**Material to process**
_ _ _ _

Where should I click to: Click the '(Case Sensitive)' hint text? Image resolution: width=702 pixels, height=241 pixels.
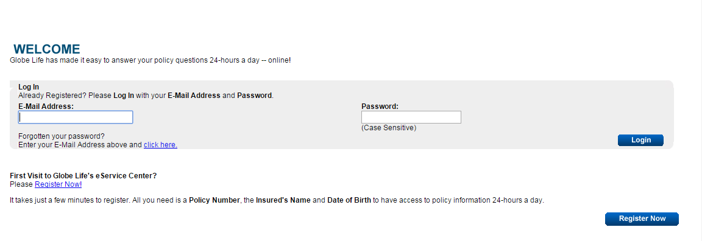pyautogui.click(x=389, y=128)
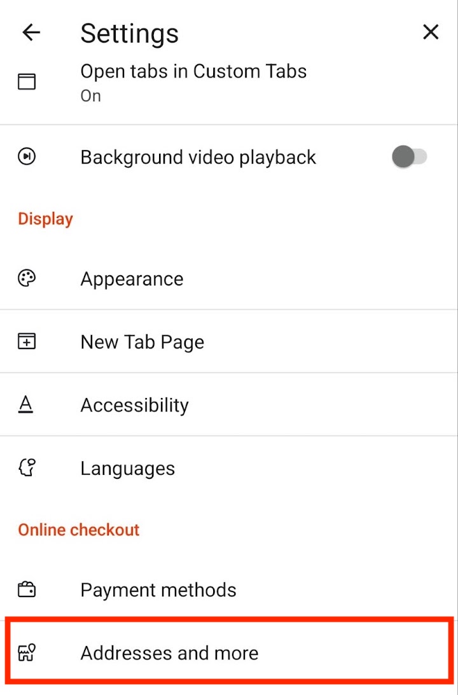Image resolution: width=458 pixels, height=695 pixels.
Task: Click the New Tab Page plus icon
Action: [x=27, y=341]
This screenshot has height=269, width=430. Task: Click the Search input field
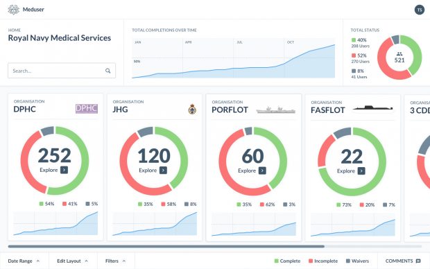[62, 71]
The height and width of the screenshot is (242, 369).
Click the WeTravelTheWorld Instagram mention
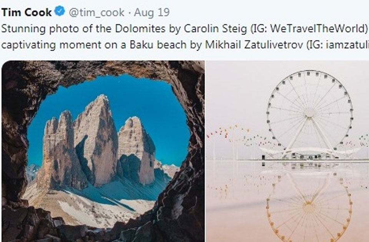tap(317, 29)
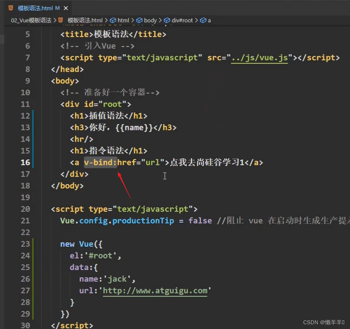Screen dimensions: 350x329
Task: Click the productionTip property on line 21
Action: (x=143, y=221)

_ _ _ _

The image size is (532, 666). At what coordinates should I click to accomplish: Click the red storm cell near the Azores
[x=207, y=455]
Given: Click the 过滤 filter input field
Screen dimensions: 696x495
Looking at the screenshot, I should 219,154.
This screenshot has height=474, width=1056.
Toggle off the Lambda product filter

_ _ _ _

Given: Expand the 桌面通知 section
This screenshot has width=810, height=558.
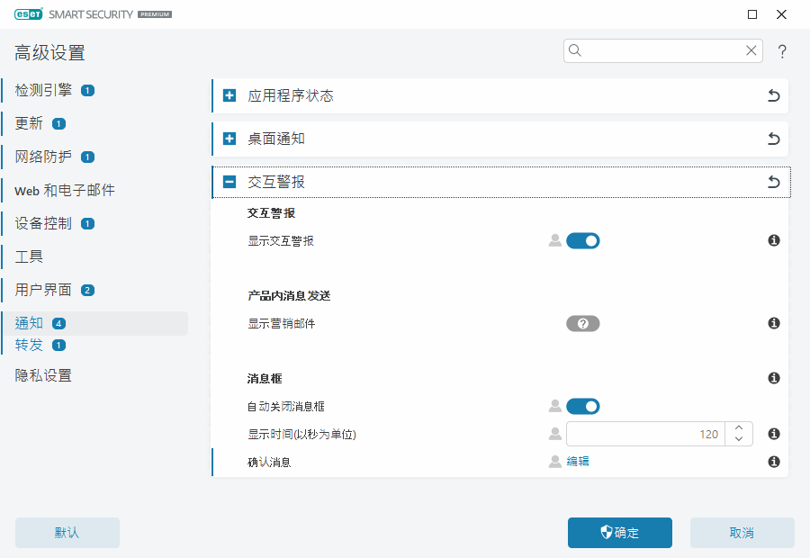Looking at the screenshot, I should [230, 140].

_ _ _ _

**What you should do**
Lines containing the string "Given" in the material: report how many there are, with no added words.

**Response**
2